**Exercise**
Without pictures, return the lines from the one containing "Where should I" through the last line of the data below, exactly.

**Data extracts**
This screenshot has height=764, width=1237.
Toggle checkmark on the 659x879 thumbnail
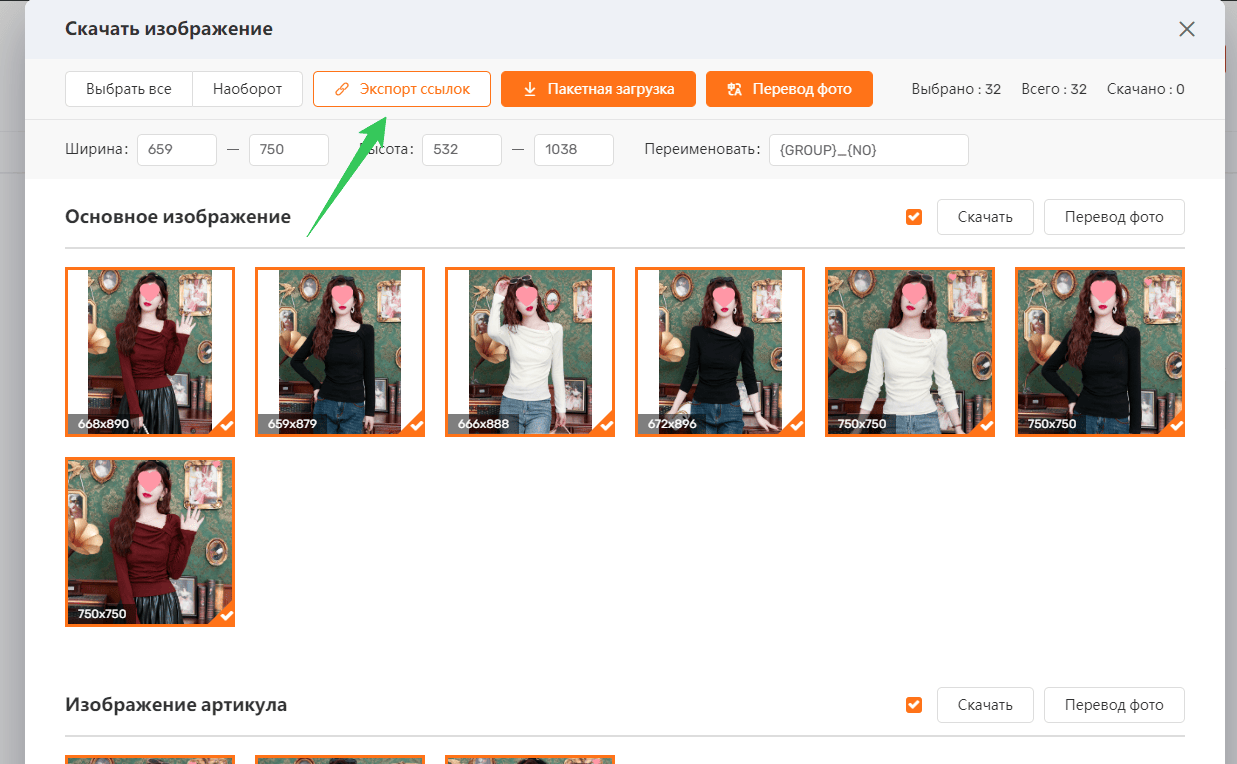click(417, 426)
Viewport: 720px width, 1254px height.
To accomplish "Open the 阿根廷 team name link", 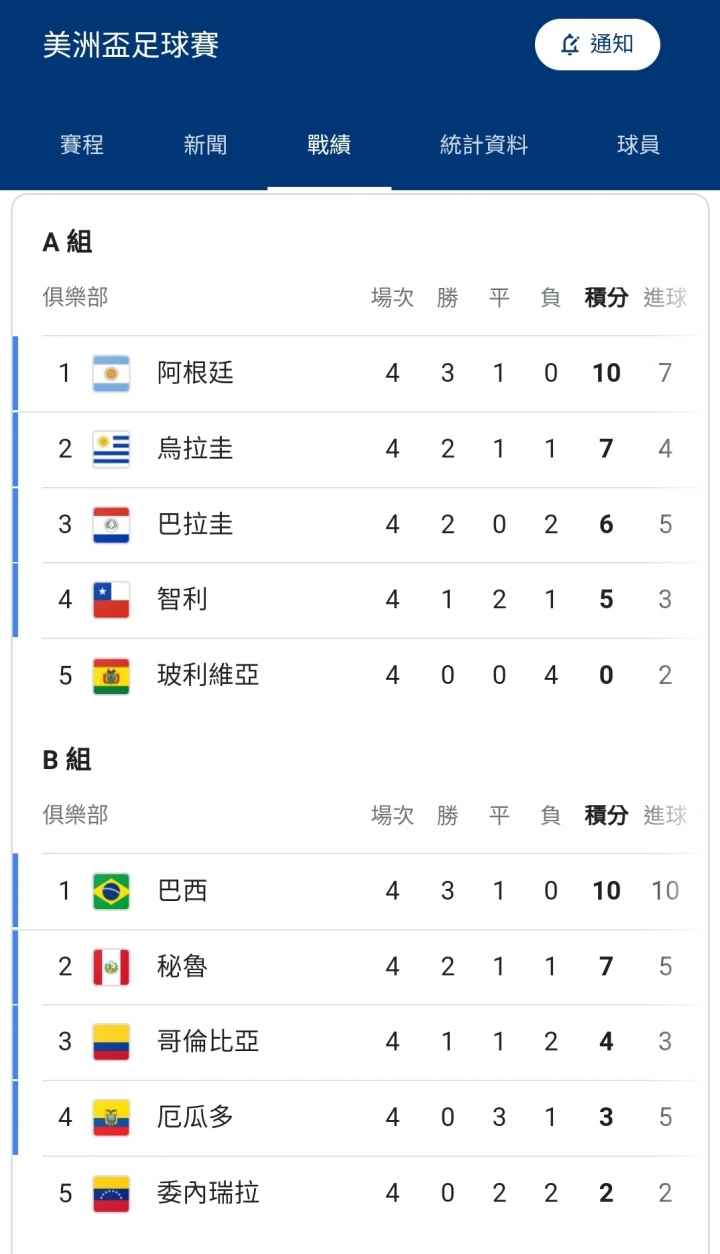I will (x=195, y=373).
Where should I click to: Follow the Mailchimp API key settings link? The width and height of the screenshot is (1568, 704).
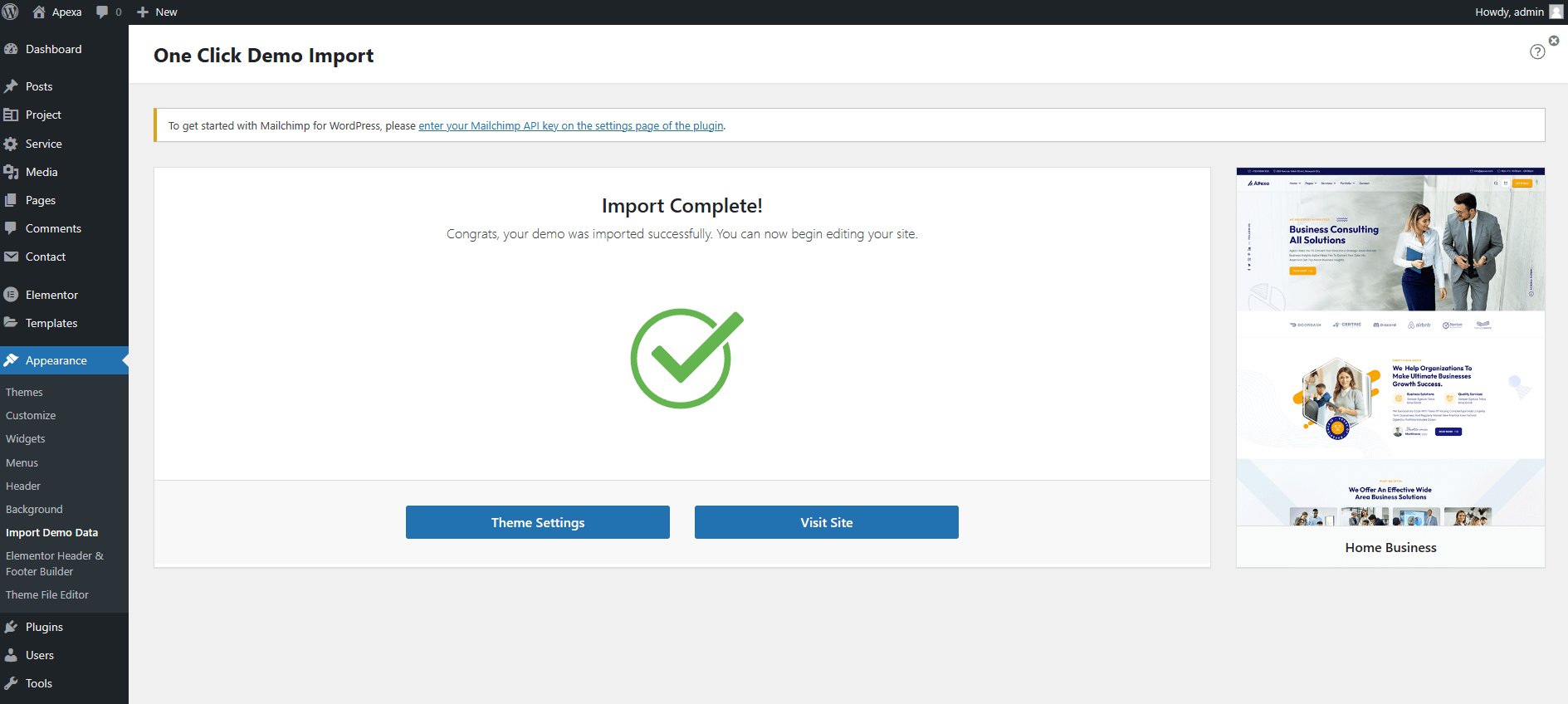pos(570,126)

**Response to this exercise**
Where should I click to: Follow the Mailchimp API key settings link? The width and height of the screenshot is (1568, 704).
pos(570,126)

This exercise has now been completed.